Elon Musk has launched Grok with his start-up xAI, an artificial intelligence tool that as the billionaire stated “has a rebellious streak” to compete with others like ChatGPT and Google’s Bard with a unique design intended “to answer questions with a bit of wit.”
The newly released model is to be integrated with X, formerly Twitter and has “real-time access” to information from X which Musk bought for $44bn a year ago.
The chatbot “loves sarcasm” and responds with “a little humour”, Musk added, this is in the hope that this extra personality gives Grok an edge in a quickly crowding market.
“It will also answer spicy questions that are rejected by most other AI systems,” xAI said as it announced a “very early” testing version of Grok.
The speed with which xAI’s released a capable model; just about two months of training shows how the early lead gained by OpenAL and the others just about a year ago is being eaten away by new players.
Only X subscribers can apply for now to try out Grok, which will be accessible to its new “Premium+” service, at the cost of about $16 a month, after it testing is complete, time has not been giving.
This AI Chatbot launch comes as Musk is working on boosting the former Twitter platform engagement and sales, which has been struggling with revenue in the last year after many advertisers left the social media platform.
Experts have had to warned that chatbots could potentially be prone to biases or spread harmful material or false information, known as “hallucinations”.
Even though they built so quickly, Musk has claimed that Grok’s abilities rival the latest models from Meta, which released its LLaMA 2 model in July, and Inflection, the AI start-up led by former DeepMind co-founder Mustafa Suleyman, according to benchmark tests.

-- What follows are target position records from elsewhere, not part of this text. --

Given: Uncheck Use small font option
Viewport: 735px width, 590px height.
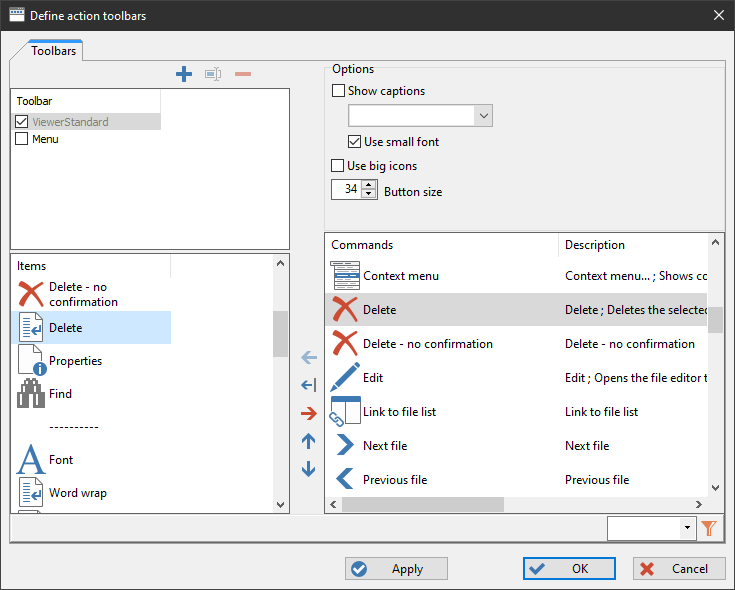Looking at the screenshot, I should (x=354, y=142).
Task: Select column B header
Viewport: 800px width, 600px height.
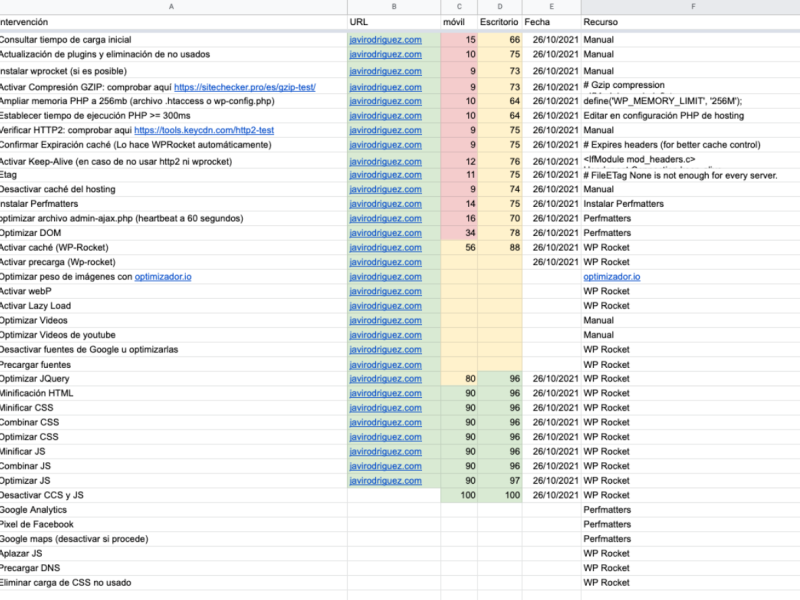Action: (x=394, y=7)
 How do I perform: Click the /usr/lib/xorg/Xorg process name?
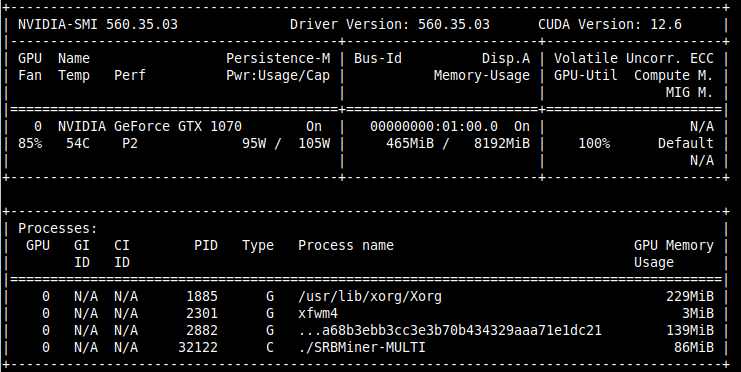pos(370,296)
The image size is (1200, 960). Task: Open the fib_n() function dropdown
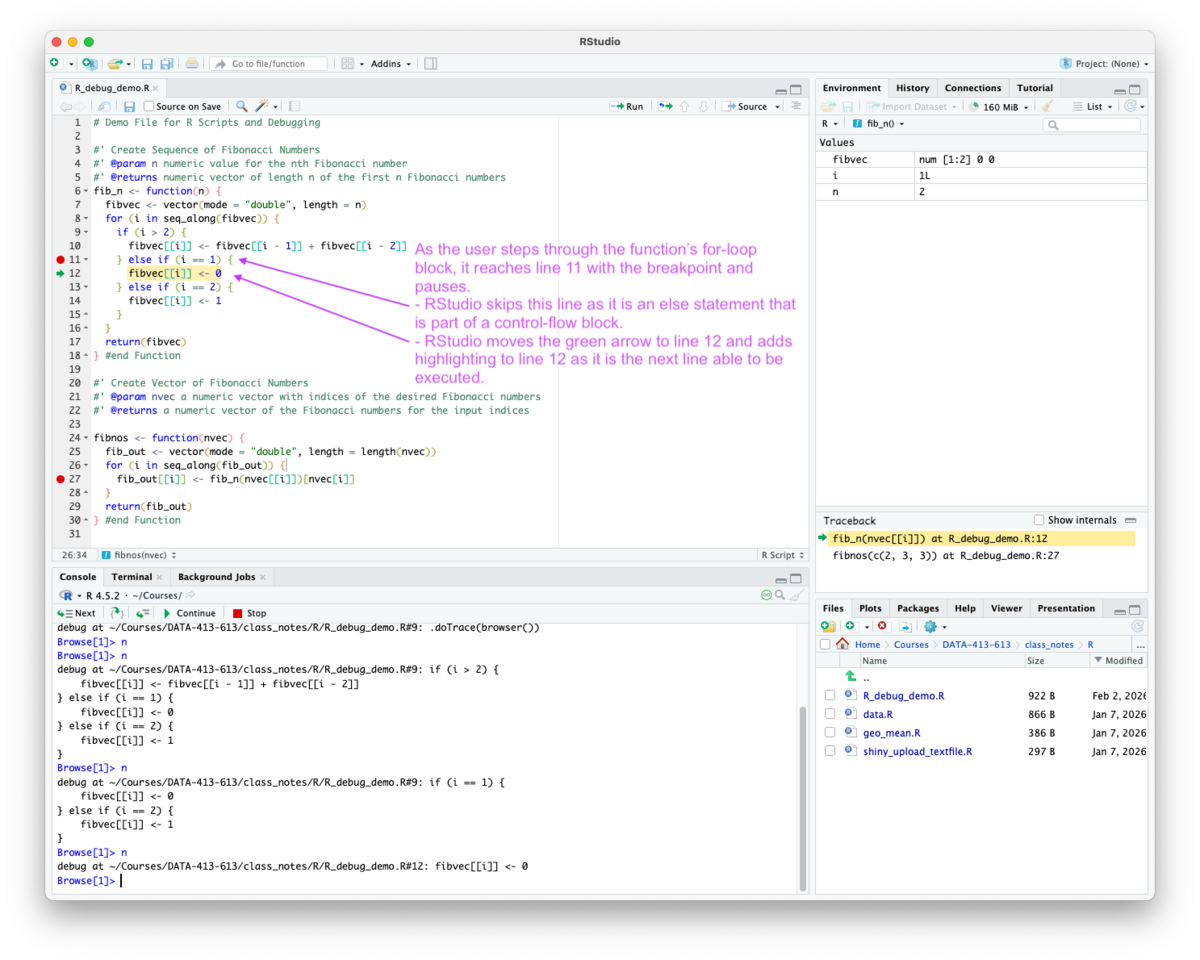[x=880, y=123]
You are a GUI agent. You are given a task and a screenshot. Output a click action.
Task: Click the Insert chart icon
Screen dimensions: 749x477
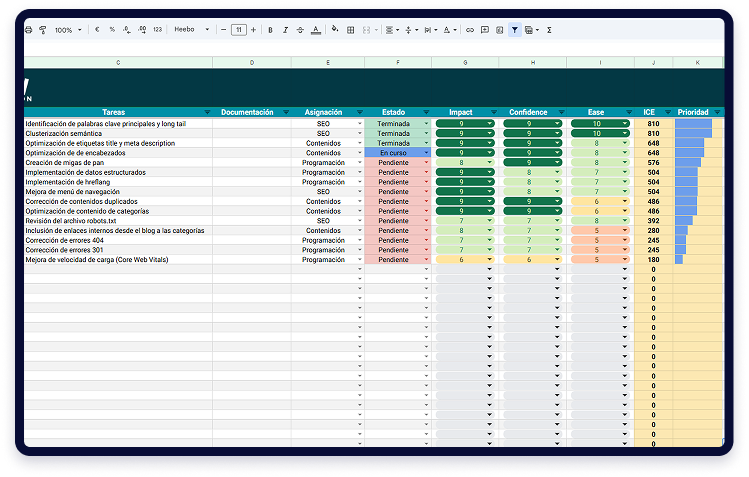pyautogui.click(x=499, y=30)
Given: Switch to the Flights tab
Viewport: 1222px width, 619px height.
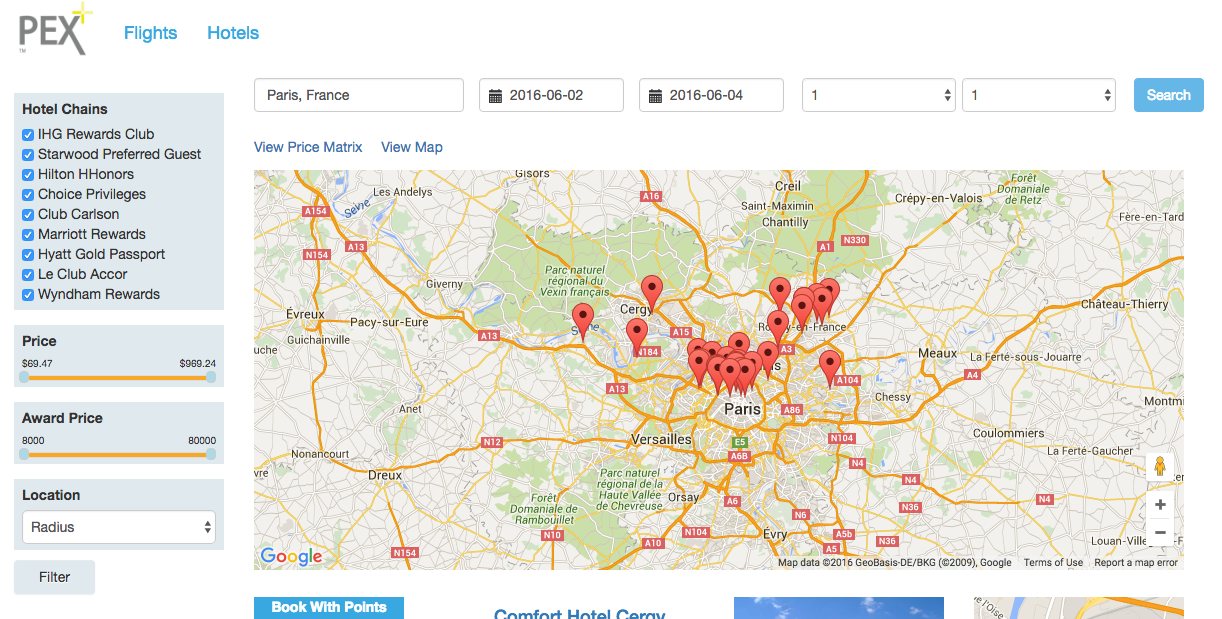Looking at the screenshot, I should [x=150, y=32].
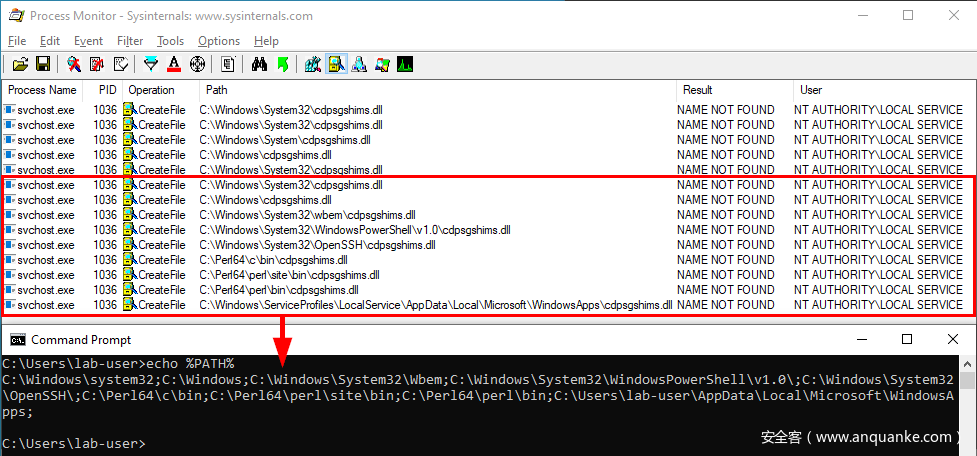The width and height of the screenshot is (977, 456).
Task: Open the Filter menu
Action: click(130, 41)
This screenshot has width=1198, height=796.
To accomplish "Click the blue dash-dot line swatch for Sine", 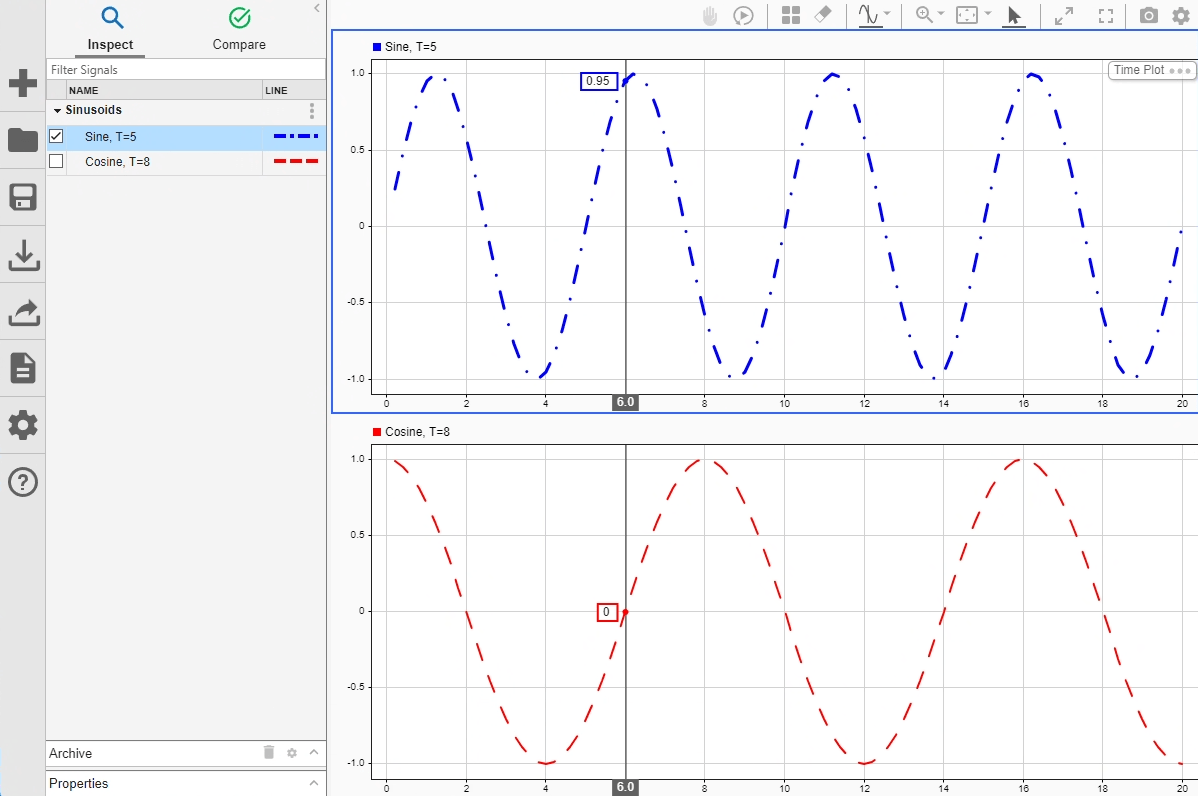I will 295,137.
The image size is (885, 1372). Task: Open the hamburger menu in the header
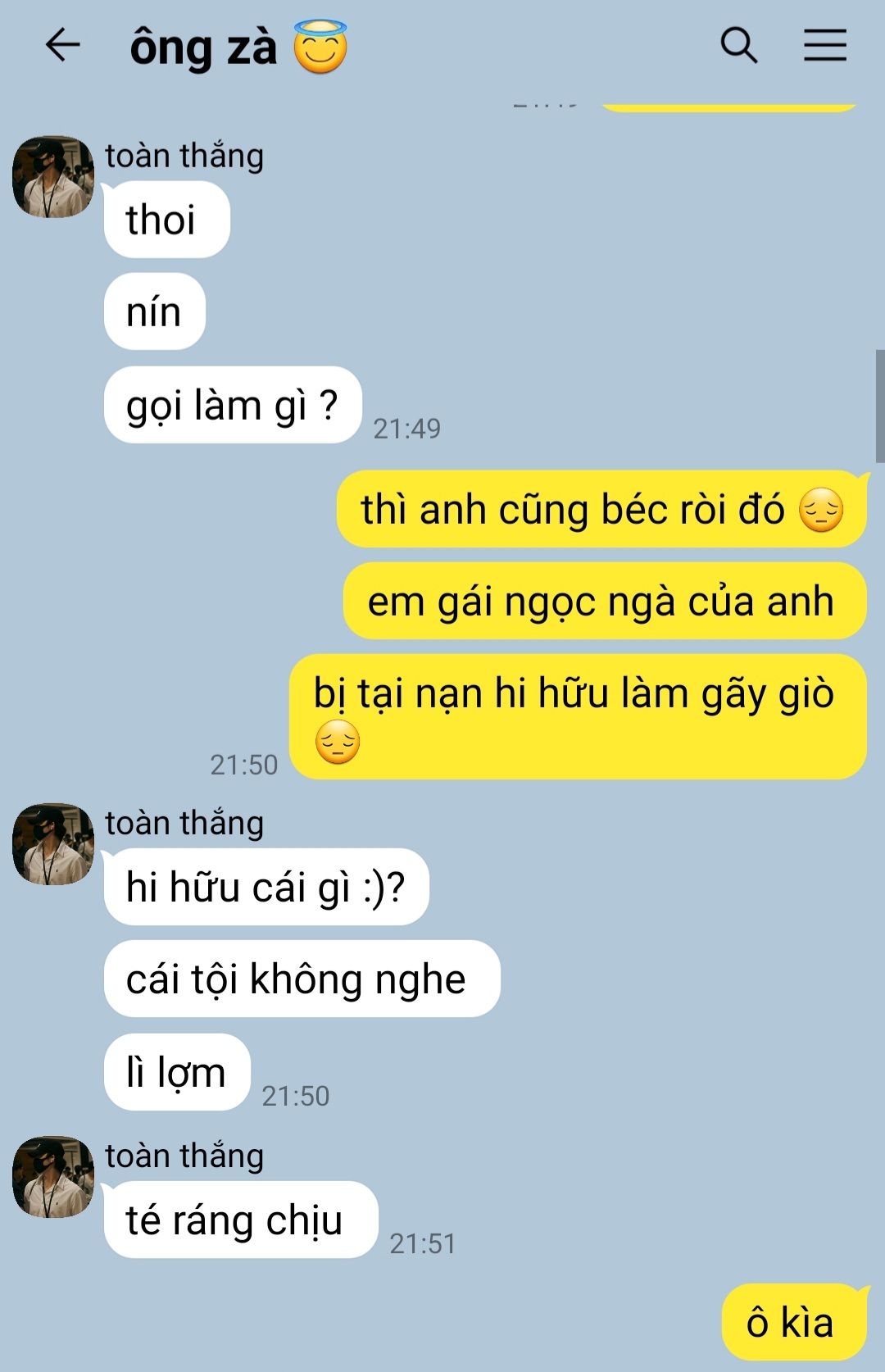tap(824, 45)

The startup xAI claims that Grok’s response prowess in mathematical queries or reasoning is comparable to OpenAI’s GPT-3.5, the model that powered the initial version of ChatGPT. It also said that Grok passed a Hungarian high-school final maths exam with a grade C, matching Anthropic’s Claude model.
They however, xAI admitted it was behind OpenAI, which in March released its latest GPT-4 model. That has shown “human-level performance” on professional benchmarks such as the US bar exam, and is already being embedded into apps by partner companies.